Amerika
June 1–August 11, 2024
225 West 13th Street
New York, NY 10011
USA
Hours: Wednesday–Saturday 11am–6pm,
Sunday 12–6pm
CARA’s Summer 2024 exhibition, Javier Téllez: Amerika, is Javier Téllez’s (b. 1969, Venezuela; lives and works in New York) first institutional solo exhibition in New York City in nearly two decades. The exhibition showcases a newly commissioned film installation alongside a series of works related to the film, as well as a selection from a never-before-exhibited atlas of photographic images cropped and collected by the artist from illustrated magazines and books over the past twenty years.
Téllez’s practice is centered around the moving image as a medium, and includes extensive research into image creation and storytelling from the early days of cinema to the present. His work often revisits classic films, literary and philosophical texts, and myths to deconstruct familiar archetypes of perceived deviance, marginality, and ungovernability. Téllez rejects Western society’s production of otherness, and explores how all individuals are social and political actors. Through close engagement with groups composed of psychiatric patients, people with disabilities, or refugees, Téllez critiques institutional structures and fosters spaces where subjects intervene in their own representation. Their work wonders aloud: Who is counted in civil society? What are the boundaries between the normal and the pathological? And whom do these constructions presume to protect?

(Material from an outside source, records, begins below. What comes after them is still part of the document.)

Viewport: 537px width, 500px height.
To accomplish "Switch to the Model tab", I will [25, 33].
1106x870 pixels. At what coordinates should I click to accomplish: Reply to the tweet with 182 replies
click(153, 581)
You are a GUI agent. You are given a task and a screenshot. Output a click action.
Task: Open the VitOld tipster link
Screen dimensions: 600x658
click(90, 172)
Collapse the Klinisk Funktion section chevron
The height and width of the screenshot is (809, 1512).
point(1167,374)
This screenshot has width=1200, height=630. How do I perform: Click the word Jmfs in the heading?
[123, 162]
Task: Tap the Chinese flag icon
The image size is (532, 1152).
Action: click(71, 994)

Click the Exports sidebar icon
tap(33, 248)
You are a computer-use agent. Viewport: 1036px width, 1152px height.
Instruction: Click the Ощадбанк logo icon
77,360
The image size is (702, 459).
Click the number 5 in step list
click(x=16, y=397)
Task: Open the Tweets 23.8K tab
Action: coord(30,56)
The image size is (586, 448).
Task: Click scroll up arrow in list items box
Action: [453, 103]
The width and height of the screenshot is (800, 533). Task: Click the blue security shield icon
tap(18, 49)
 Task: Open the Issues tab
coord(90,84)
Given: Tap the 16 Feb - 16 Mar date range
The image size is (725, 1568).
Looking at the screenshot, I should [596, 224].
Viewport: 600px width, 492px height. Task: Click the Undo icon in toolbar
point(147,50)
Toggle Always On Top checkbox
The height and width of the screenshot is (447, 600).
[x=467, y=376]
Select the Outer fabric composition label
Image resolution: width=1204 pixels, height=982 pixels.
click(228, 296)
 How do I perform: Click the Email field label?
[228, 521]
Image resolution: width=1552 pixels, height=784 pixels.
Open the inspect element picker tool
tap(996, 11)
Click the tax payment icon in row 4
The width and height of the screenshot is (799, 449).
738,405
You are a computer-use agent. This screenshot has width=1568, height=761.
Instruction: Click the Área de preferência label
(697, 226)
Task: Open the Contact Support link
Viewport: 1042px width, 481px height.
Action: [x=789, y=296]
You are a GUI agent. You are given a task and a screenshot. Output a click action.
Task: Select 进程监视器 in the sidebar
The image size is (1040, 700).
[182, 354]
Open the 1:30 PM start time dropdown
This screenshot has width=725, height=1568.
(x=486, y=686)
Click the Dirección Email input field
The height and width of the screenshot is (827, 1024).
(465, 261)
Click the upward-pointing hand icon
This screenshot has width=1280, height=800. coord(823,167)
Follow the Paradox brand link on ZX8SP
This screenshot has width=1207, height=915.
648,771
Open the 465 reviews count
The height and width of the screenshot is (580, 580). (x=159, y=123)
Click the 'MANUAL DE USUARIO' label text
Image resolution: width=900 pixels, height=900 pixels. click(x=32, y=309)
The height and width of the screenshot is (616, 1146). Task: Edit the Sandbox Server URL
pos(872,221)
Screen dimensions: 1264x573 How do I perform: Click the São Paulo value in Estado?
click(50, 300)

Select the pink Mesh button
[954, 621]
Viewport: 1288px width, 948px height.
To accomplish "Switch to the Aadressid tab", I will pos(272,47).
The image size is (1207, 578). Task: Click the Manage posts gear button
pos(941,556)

This solo exhibition centers around the film installation Amerika, commissioned by CARA. Drawing from cinema histories and vaudeville, Amerika mobilizes reenactment, fiction, and metaphor to respond to the ongoing exodus of millions of Venezuelans from their home, motivated by continued violence and socioeconomic collapse. Since 2014, it is estimated that more than seven million Venezuelans have left their home, with at least 60,000 arriving in New York City, and over 460,000 spread across the United States since 2022—a testament to the forced displacement of these communities as a result of economic mismanagement and populist politics, accompanied by rampant corruption, food scarcity, and high levels of crime, all heightened by dictatorial governments.
Téllez produced Amerika in collaboration with Andreina Arias, José Díaz, Luisandra Escalona, Leonardo Masa, Nazareth Merentes, Jesus Ramirez, Omar Ríos, and Mariana Vargas—a group of Venezuelan refugees currently living in New York. Téllez, himself an immigrant from Venezuela who has been living in New York since 1993, worked with these non-professional actors to produce a short film inspired by the work of Charlie Chaplin—the iconic actor and filmmaker who challenged authority and social control while advocating for social justice and human rights. Known for his slapstick comedy and social commentary, Chaplin offered humorous critiques that continue to resonate with audiences around the world. Téllez and his collaborators draw from Chaplin’s films The Immigrant (1917), Gold Rush (1925), Modern Times (1936), and The Great Dictator (1940), reenacting scenes from these films to question power, hegemony, and intolerance toward the other through a collectively developed script that uses narrative to highlight the shared concerns and experiences of migrant communities. Amerika portrays and condemns the abuse of power in totalitarian regimes, and renders both the gravity of loss and the necessity of hope that comes with fleeing one flawed paradise in search of another.
Interweaving cinema histories, social commentary, and poetics, the exhibition presents the film alongside protest signs, similar to those that can be seen in the film itself. This work is dedicated to freedom and the right to dissent without fear of repression, echoing political struggles depicted in Chaplin’s early-twentieth century films and up until the present day. Additionally, CARA will debut an archive of photographic images cropped and collected by the artist from illustrated magazines and books that explore archetypal representation of subjects like masks, mirrors, cinema screens, taxidermy, waxworks, miniatures cities, maps, dollhouses, Bunraku, and skulls. Téllez’s rigorous collecting practice generates a working library of references that record how certain visual metaphors, tropes, and references reemerge in the production of cinema and storytelling.
This exhibition is curated by CARA’s Senior Curator Rahul Gudipudi and produced by Agustin Schang, with assistance by Marian Chudnovsky and CARA’s team.